Monday, March 7, 2016

The Washington Monument


Excerpt from Washington a History of Our National City by Tom Lewis.

Though the Washington Monument in Washington, D.C. is now beloved, it was a frustrating and difficult process to raise the funds to build it. And when Pope Pius IX made a contribution from Rome to the effort, the anti-Catholic "Know-Nothing" party took action to bring fundraising and construction to a halt. In large part because of this disruption, fundraising did not regain traction before the Civil War, and it was another thirty-four years before fundraising and construction were completed.

"Frustrated by Congress's repeated failures to honor its promise [to fund construction of a monument to George Washington], the fed­eral city's leaders decided to shoulder the effort themselves. In Septem­ber 1833, they established the Washington National Monument Society with Chief Justice John Marshall president and John Peter Van Ness vice president. The society believed that all Americans would want to contribute. It would build a monument costing no less than $1 mil­lion, but, in one of the worst decisions in the history of philanthropy, it decided not to accept more than a dollar from any citizen.

"In 1836, the society selected Robert Mills's design for the monu­ment -- an Egyptian obelisk rising some 700 feet from the center of a circular colonnaded Greek pantheon. ... Raising money was the rub. Agents for the society crisscrossed the country in search of $1 donations; they brought in just $20,000 in the first three years. Other gambits, too, met with only minor success. ... It took the society until 1847, a dozen years, to raise $87,000 but it was enough to break ground. ...

"At last, on July 4, [1848] all was set. At sunrise, as church bells pealed and cannons fired, a great parade assembled at the Capitol.
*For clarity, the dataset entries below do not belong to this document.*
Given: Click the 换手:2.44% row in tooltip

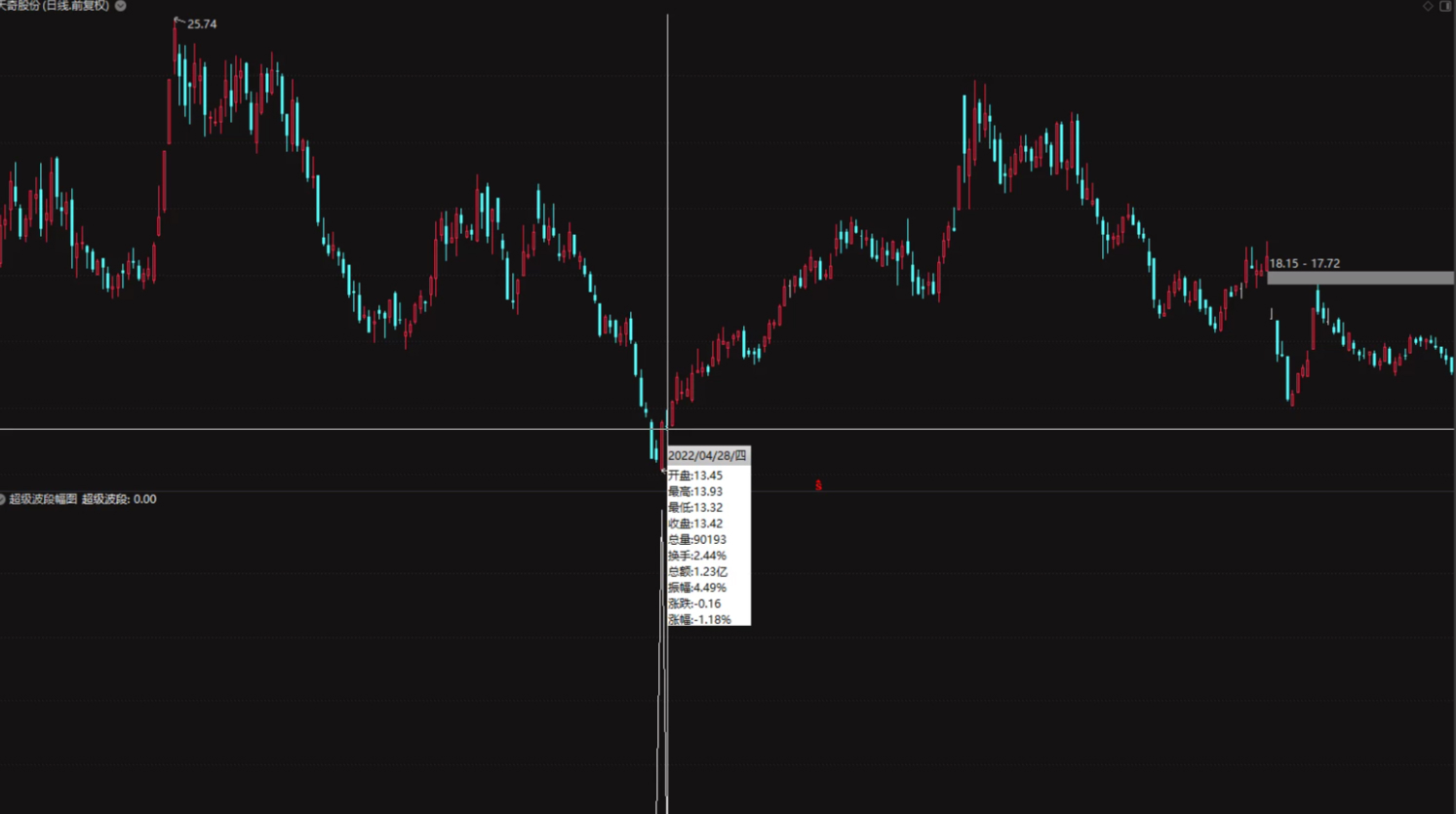Looking at the screenshot, I should 696,556.
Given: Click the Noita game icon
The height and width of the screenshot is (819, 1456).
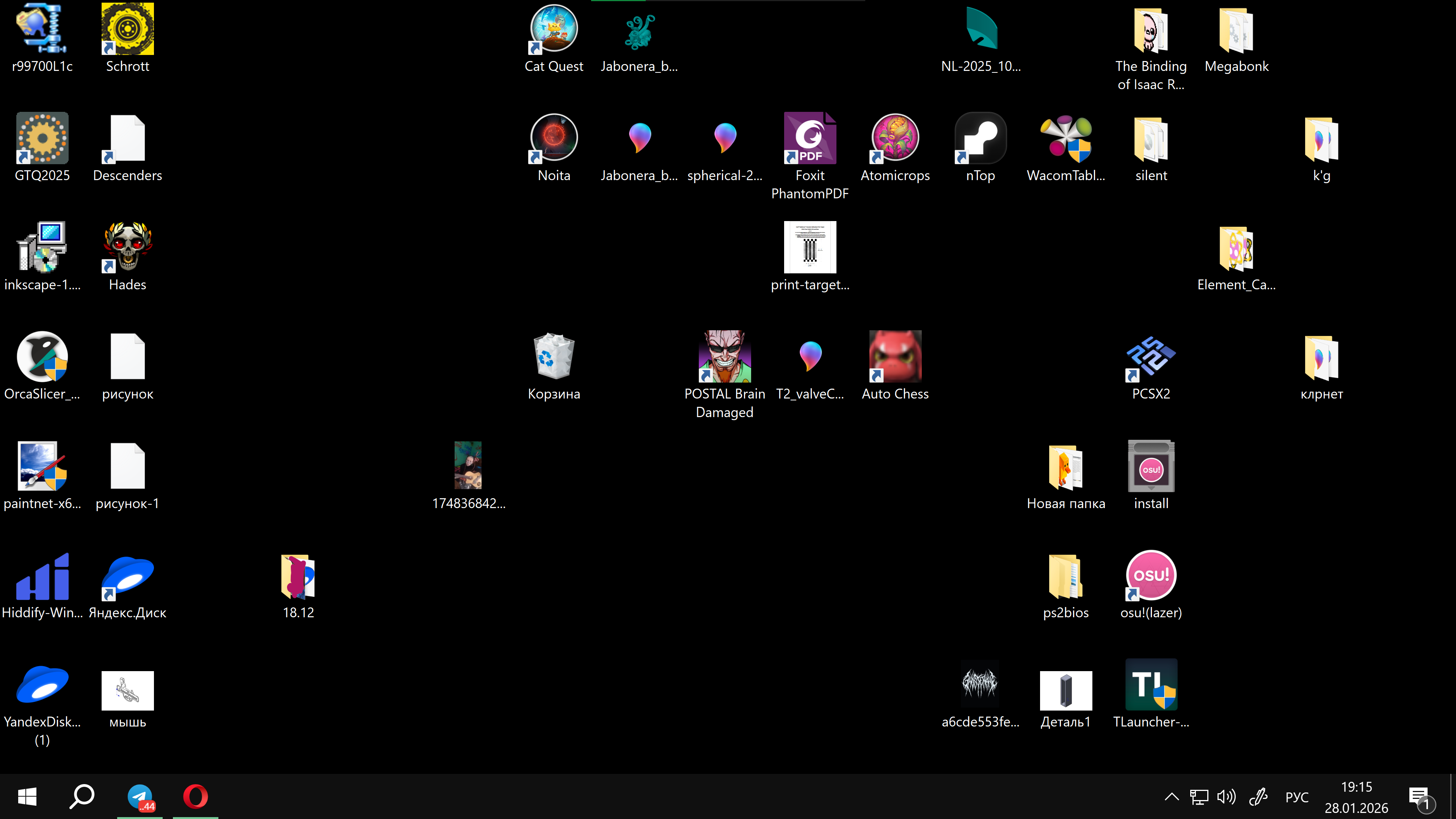Looking at the screenshot, I should 553,138.
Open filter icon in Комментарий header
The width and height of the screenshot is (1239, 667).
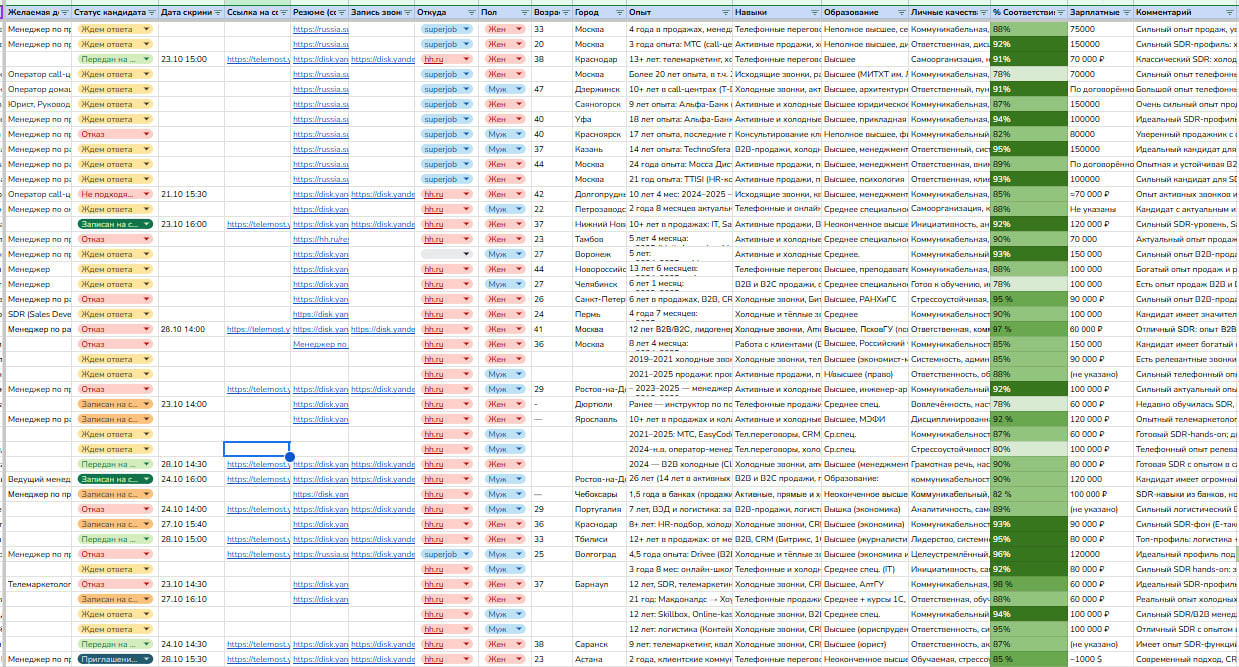pyautogui.click(x=1229, y=13)
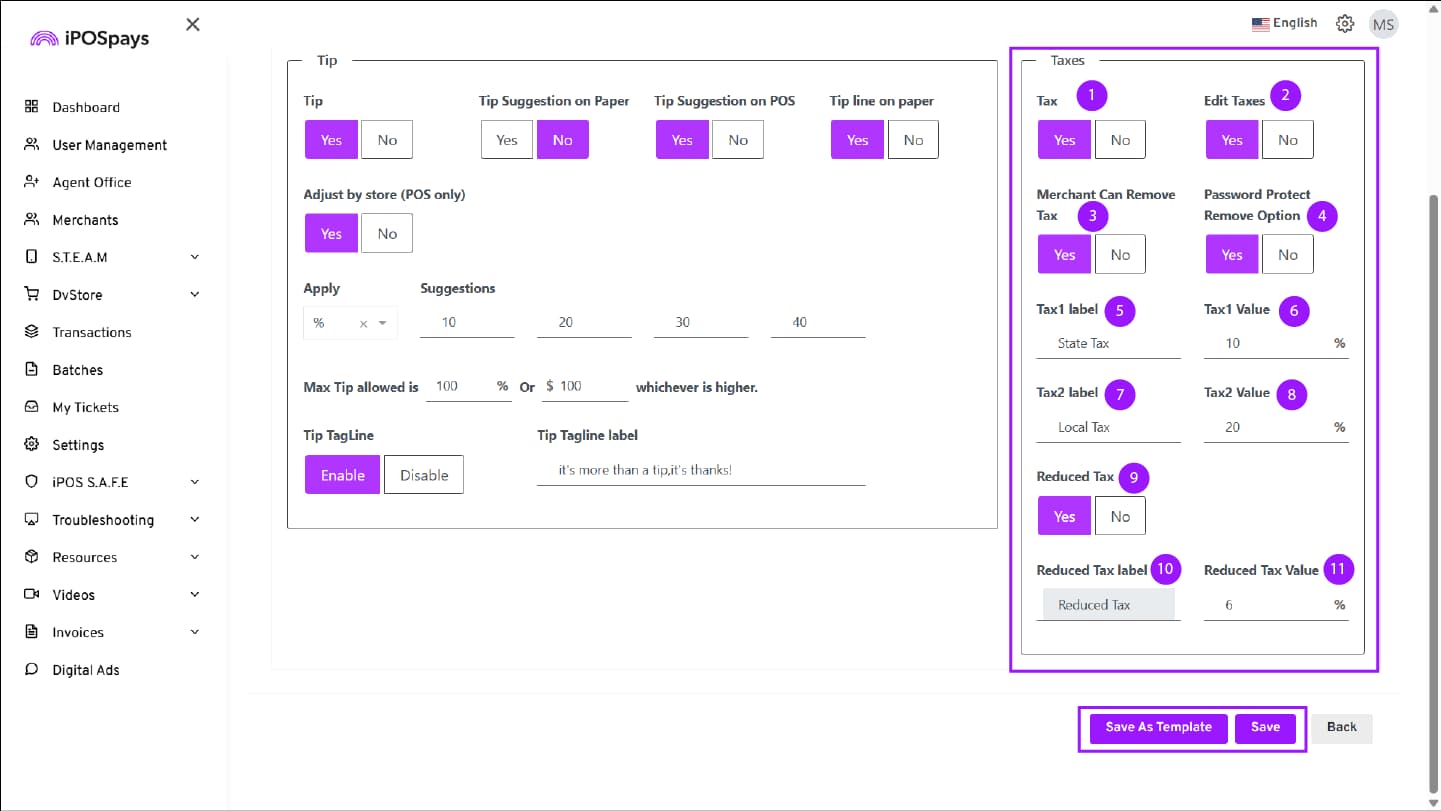Click the DvStore shopping cart icon
This screenshot has width=1441, height=811.
pyautogui.click(x=32, y=295)
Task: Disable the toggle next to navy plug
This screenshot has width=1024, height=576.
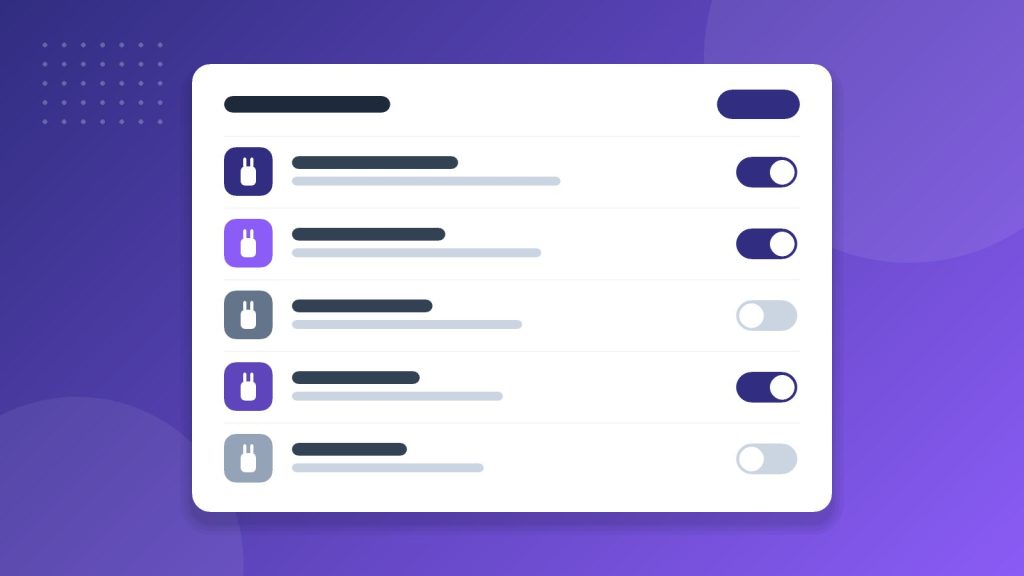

President Polk and the members of his cabinet led the distinguished procession, which included the Georgetown and Washington Freemasons in full regalia; military companies and militias from Maryland, Massachusetts, and Virginia; heroes of the Mexican War; members of Congress, such as Daniel Webster, Henry Clay, and John Calhoun, and an obscure Whig from Illinois, Abraham Lincoln. ...

"But for the Washington National Monument Society, money [remained] the supreme concern. To drum up sup­port, the society invited states, Indian tribes, local fraternal societies, businesses, and foreign countries to send memorial stones for the inte­rior of the shaft. ...

"And then, as the tower reached 154 feet, Pope Pius IX sent a stone from Rome. Unfortunately, it arrived at a moment when the anti-­Catholic, anti-foreign Know-Nothing Party was ascendant. On the night of Sunday, March 5, 1854, a group of Know-Nothings -- who were convinced that the papacy threatened the republic -- overcame a night watchman at the monument, broke up the stone, and dumped the shards into the Potomac.

In February 1855, just as a reluctant Congress was about to vote $200,000 to aid the construction, the Know-Nothings seized control of the Monument Society's governing board. The next month, members of the new board took control of the building site. Too many foreign-born papist laborers were building an American monu­ment; they would raise the money from American donors and finish the obelisk with American laborers.

Over the next three years they added four courses of inferior stone that the previous builders had rejected. They had raised a mere $285.09 for completion. The stump continued to scar the land west of the Capitol, but Congress did nothing.

"Support for the Know-Nothings dwindled in 1857 after some Wash­ington members of the party, reinforced by comrades from Baltimore, rioted at the Northern Liberty Market to disrupt the city's municipal elections. In a rare moment of fortitude, President James Buchanan called out the Marines to quell the violence, which left six dead and several score injured. The following year the Know-Nothings quietly slipped away, leaving the monument site in chaos.

"Internal divisions and sectional antagonisms over the issue of slav­ery swiftly extinguished the meteoric blaze of the Know-Nothing Party from the American firmament; by the end of the decade it was a mem­ory. Only the product of the Know-Nothing's mischief remained, the unfinished marble stump of a monument, an 'ungainly old chimney,' as Mark Twain would call it, in the middle of the marshy field that some hoped would become the Washington Mall."